Brush with egg wash: Remove one baking sheet of chilled rectangles from the refrigerator. Lightly brush each rectangle with egg wash.
Fill with preserves: Spoon about 1 tablespoon of strawberry preserves into the center of half the rectangles, leaving a border around the edges.
Strawberry preserves
Top with second rectangle of dough: Top each with a second rectangle of dough. Press the edges together gently, then use a fork to crimp and seal all sides.
Brush tops with egg wash: Lightly brush the tops with egg wash. Using a toothpick or skewer, poke 6-8 small holes in the tops to allow steam to escape.
Chill and repeat: Return the assembled pop tarts to the refrigerator while you repeat with the remaining dough. You should have about 8–10 pop tarts total.
Bake: Preheat the oven to 400°F. Bake for 15-18 minutes Start Timer, or until the tops are lightly golden brown. Allow the pop tarts to cool completely before glazing.

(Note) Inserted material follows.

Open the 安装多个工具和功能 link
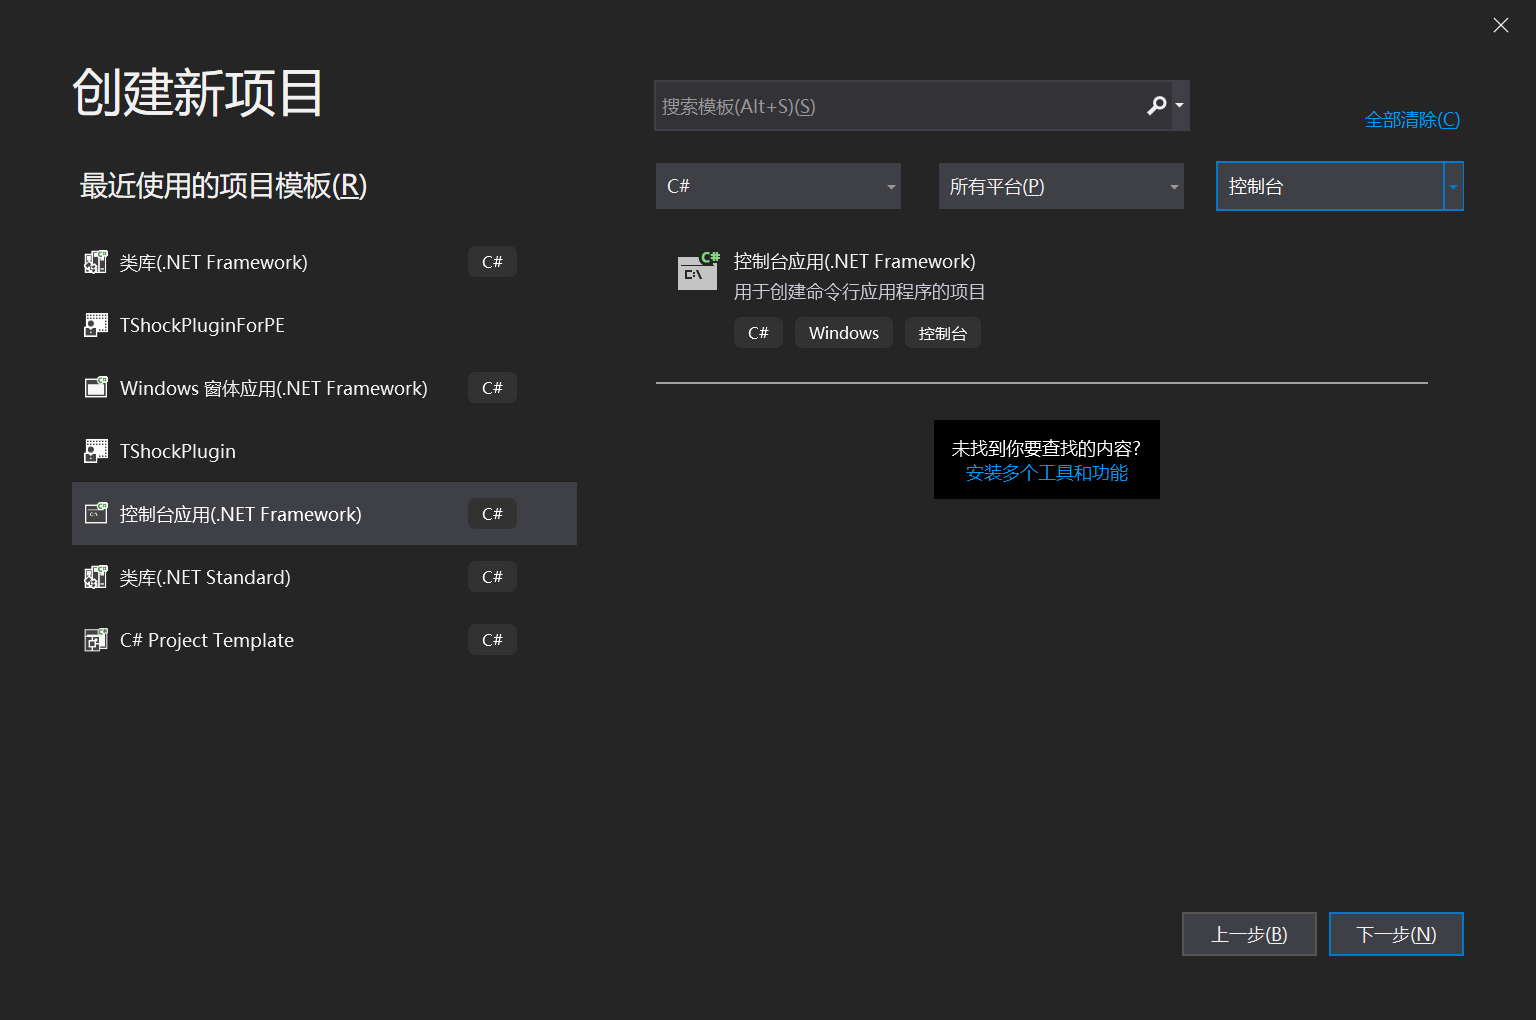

Make the glaze: Whisk together the powdered sugar, milk, corn syrup, vanilla, and salt until smooth.
1 cup powdered sugar, 1-2 Tbsp. milk, 2 tsp. light corn syrup, 1/2 tsp. vanilla extract, Pinch of salt
Glaze pop tarts: Spread glaze over cooled pop tarts and decorate with sprinkles.
Rainbow jimmies or nonpareils
Let cool and enjoy: Allow the glaze to set before serving.